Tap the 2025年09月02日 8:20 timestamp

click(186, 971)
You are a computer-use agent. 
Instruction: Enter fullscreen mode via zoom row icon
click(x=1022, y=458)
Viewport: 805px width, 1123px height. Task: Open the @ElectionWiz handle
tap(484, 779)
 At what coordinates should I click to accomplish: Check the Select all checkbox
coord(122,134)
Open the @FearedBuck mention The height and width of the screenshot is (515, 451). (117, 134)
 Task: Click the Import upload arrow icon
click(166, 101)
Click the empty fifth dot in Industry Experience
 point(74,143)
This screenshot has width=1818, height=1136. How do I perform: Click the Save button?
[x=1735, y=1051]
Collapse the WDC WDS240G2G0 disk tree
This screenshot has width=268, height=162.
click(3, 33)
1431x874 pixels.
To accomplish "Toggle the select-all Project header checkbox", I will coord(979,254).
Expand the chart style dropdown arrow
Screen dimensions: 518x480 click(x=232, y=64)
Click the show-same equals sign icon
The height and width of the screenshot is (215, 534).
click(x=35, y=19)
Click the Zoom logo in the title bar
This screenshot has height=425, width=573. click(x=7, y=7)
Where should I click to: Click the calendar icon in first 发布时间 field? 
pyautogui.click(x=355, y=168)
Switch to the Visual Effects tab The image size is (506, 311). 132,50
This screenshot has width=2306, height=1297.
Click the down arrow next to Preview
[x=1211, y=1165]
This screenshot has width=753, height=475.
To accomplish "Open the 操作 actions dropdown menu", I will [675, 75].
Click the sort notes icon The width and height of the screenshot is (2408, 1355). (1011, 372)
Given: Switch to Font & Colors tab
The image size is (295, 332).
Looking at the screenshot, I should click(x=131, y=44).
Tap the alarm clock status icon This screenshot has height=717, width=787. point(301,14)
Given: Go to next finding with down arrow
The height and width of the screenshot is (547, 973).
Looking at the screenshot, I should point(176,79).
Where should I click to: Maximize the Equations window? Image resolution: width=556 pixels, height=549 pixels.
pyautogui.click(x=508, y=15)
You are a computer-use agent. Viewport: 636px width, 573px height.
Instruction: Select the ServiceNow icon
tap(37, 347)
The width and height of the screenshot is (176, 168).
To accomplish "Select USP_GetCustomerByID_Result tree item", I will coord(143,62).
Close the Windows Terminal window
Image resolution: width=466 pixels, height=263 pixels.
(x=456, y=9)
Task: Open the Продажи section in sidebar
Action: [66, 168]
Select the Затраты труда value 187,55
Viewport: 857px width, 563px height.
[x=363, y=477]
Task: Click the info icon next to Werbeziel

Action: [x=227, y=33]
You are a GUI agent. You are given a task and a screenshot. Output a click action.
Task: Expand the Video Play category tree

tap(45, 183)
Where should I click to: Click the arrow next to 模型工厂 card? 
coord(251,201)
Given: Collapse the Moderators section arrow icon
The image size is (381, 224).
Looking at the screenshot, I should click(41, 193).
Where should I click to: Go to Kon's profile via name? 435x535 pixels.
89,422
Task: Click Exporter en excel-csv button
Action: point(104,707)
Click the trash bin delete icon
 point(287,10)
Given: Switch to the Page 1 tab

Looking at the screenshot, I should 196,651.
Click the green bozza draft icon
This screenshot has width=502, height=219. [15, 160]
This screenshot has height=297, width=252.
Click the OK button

****************

DIRECTIONS FOR THIS TASK:
In the listing above, find the line containing "Given: Switch to Font & Colors tab" and the line containing "The width and height of the screenshot is (176, 168).". Output them and every line between, exactly, and nothing else.

EXERCISE RESPONSE:
Given: Switch to Font & Colors tab
The image size is (295, 332).
Looking at the screenshot, I should click(x=131, y=44).
Tap the alarm clock status icon This screenshot has height=717, width=787. point(301,14)
Given: Go to next finding with down arrow
The height and width of the screenshot is (547, 973).
Looking at the screenshot, I should point(176,79).
Where should I click to: Maximize the Equations window? Image resolution: width=556 pixels, height=549 pixels.
pyautogui.click(x=508, y=15)
You are a computer-use agent. Viewport: 636px width, 573px height.
Instruction: Select the ServiceNow icon
tap(37, 347)
The width and height of the screenshot is (176, 168).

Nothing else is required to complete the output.